Task description:
Work through the entries below line by line and give the number of lines with the string "each", nothing else.

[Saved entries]

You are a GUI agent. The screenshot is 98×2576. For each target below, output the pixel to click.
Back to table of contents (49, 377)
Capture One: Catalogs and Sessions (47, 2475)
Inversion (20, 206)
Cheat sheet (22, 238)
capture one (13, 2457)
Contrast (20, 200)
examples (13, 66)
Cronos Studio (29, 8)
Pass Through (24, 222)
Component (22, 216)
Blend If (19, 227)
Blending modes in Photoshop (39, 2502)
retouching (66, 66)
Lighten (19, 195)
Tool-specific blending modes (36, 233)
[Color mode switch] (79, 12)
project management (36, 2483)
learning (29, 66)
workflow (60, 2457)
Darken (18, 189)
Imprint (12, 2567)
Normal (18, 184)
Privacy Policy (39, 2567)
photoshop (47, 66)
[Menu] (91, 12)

==

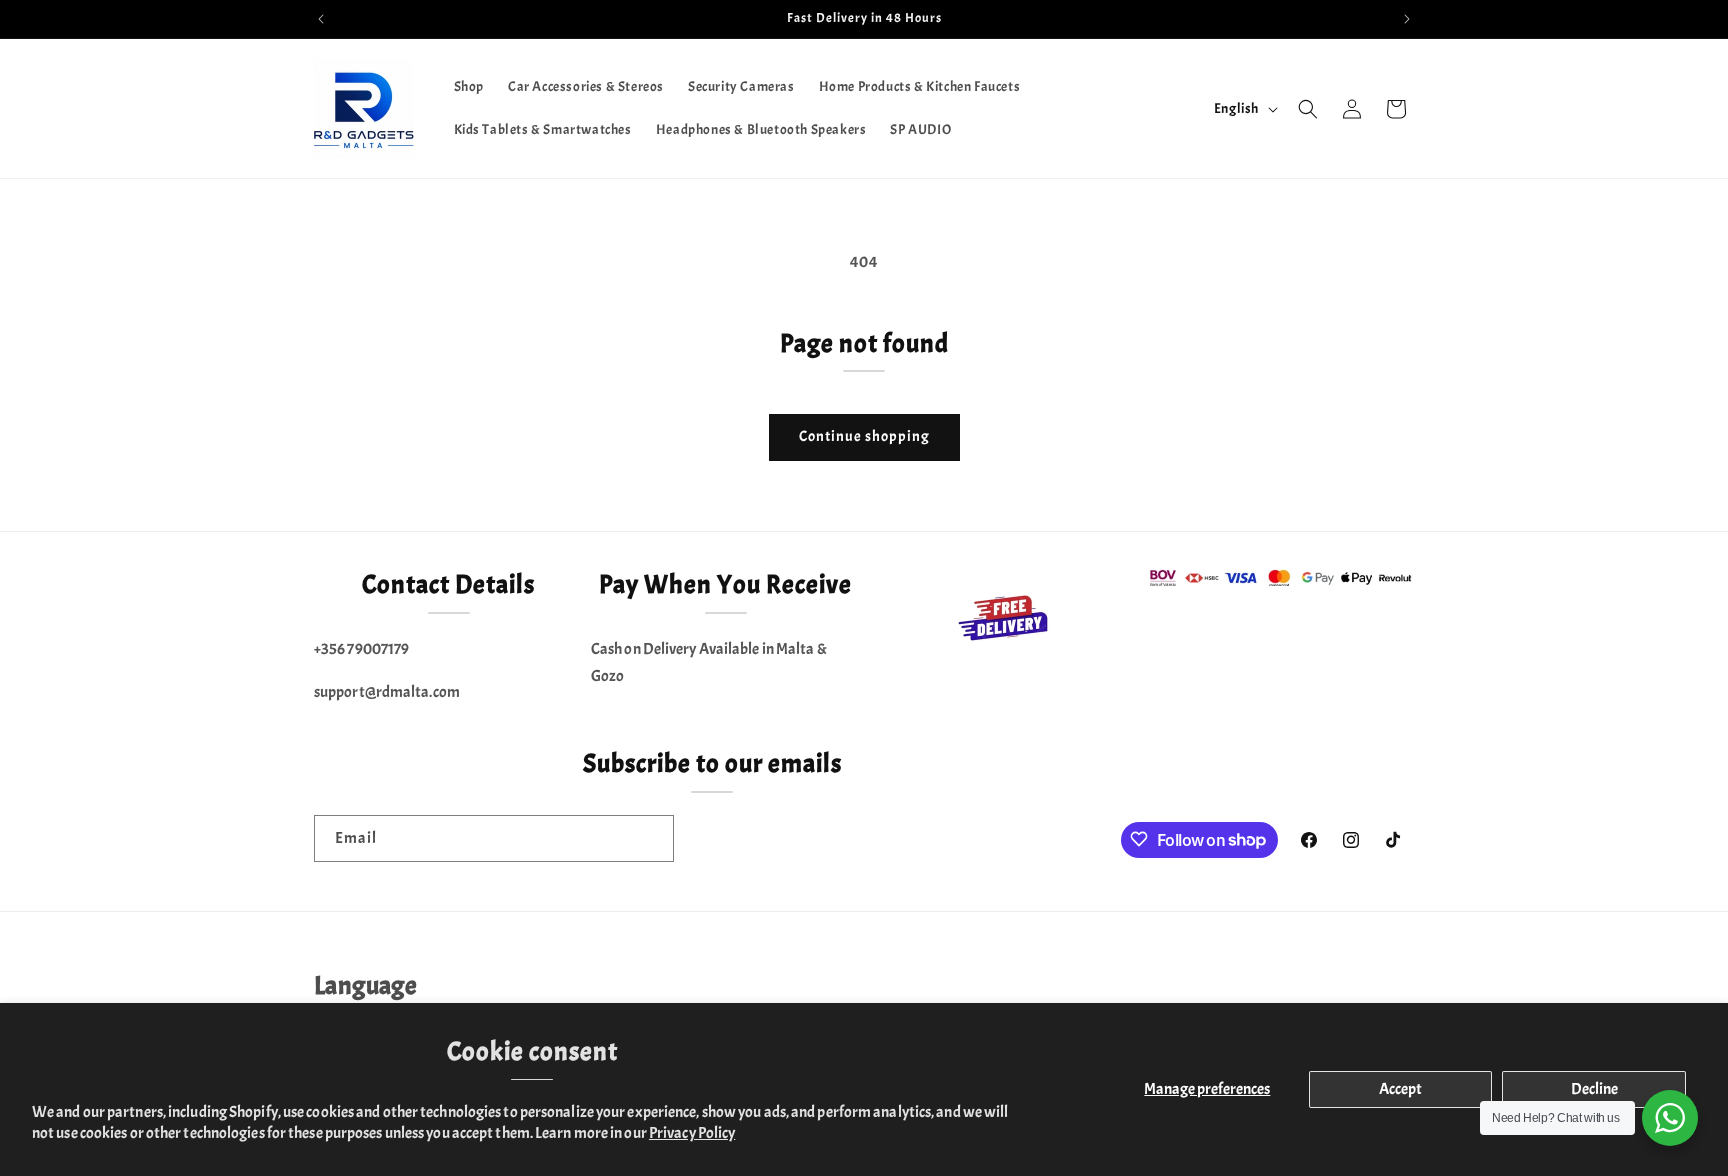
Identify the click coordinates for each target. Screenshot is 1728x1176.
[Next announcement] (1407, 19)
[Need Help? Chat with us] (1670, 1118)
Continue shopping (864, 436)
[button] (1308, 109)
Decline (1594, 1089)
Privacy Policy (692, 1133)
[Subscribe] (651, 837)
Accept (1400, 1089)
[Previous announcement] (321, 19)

...

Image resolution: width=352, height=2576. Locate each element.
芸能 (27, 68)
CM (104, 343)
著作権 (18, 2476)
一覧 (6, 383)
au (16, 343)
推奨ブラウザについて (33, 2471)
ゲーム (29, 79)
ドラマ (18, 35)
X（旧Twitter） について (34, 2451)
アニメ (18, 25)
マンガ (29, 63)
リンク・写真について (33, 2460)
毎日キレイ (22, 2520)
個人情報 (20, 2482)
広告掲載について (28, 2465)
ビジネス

Answer for the task:
3